## Work request 1
Reproduce the passage of the intermittent fasting text below, from "Advocates have claimed" up to and including "(the 5:2 method).", with no changes.
## Work request 2
In the intermittent fasting text below, how often do people take a fasting day under the 5:2 method?

Advocates have claimed that temporarily abstaining from food for long stretches of the day can improve health and longevity. In the most common fasting schedule, people don’t eat for 16 hours—often skipping breakfast or dinner—and make up for it in the remaining eight hours (the so-called 16:8 method). Some people may severely limit food intake every other day (alternate-day fasting) or take a fasting day twice a week (the 5:2 method).
The effects of such practices can be difficult to study. “The main problem with randomized controlled trials on intermittent fasting is that there are so many variations,” Kabisch explains. “The data is therefore very heterogeneous, which makes it difficult to assess effects.”
Why Take Long Breaks from Eating?

## Data below
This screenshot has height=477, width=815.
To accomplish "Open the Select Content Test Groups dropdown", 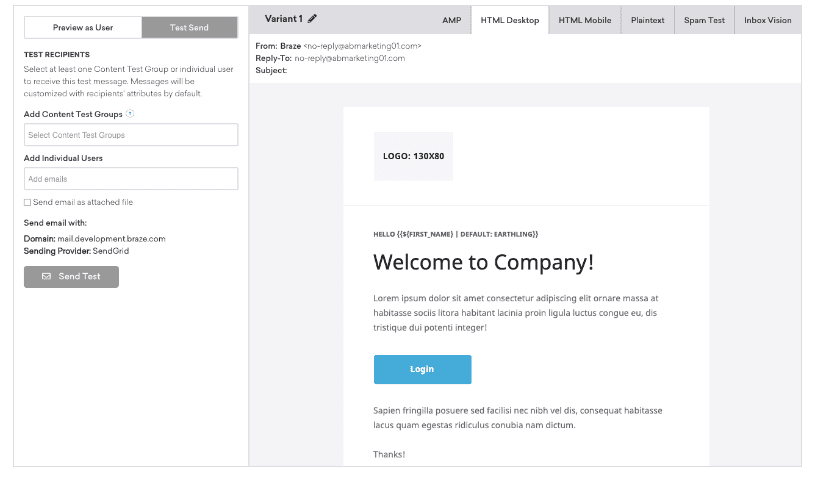I will (131, 135).
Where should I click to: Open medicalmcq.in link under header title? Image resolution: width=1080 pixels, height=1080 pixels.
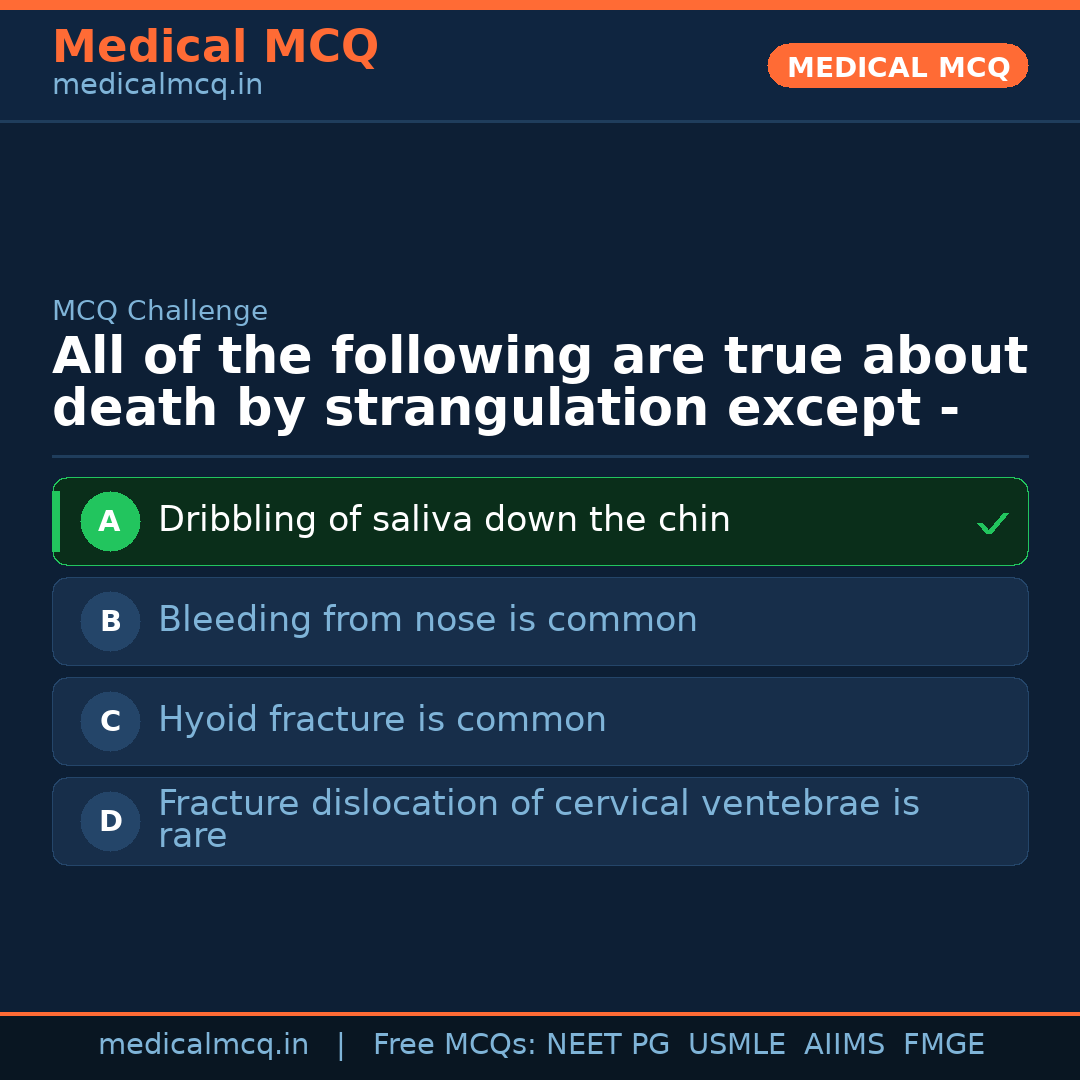coord(157,86)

## Task output 1
Advocates have claimed that temporarily abstaining from food for long stretches of the day can improve health and longevity. In the most common fasting schedule, people don’t eat for 16 hours—often skipping breakfast or dinner—and make up for it in the remaining eight hours (the so-called 16:8 method). Some people may severely limit food intake every other day (alternate-day fasting) or take a fasting day twice a week (the 5:2 method).

## Task output 2
Twice a week.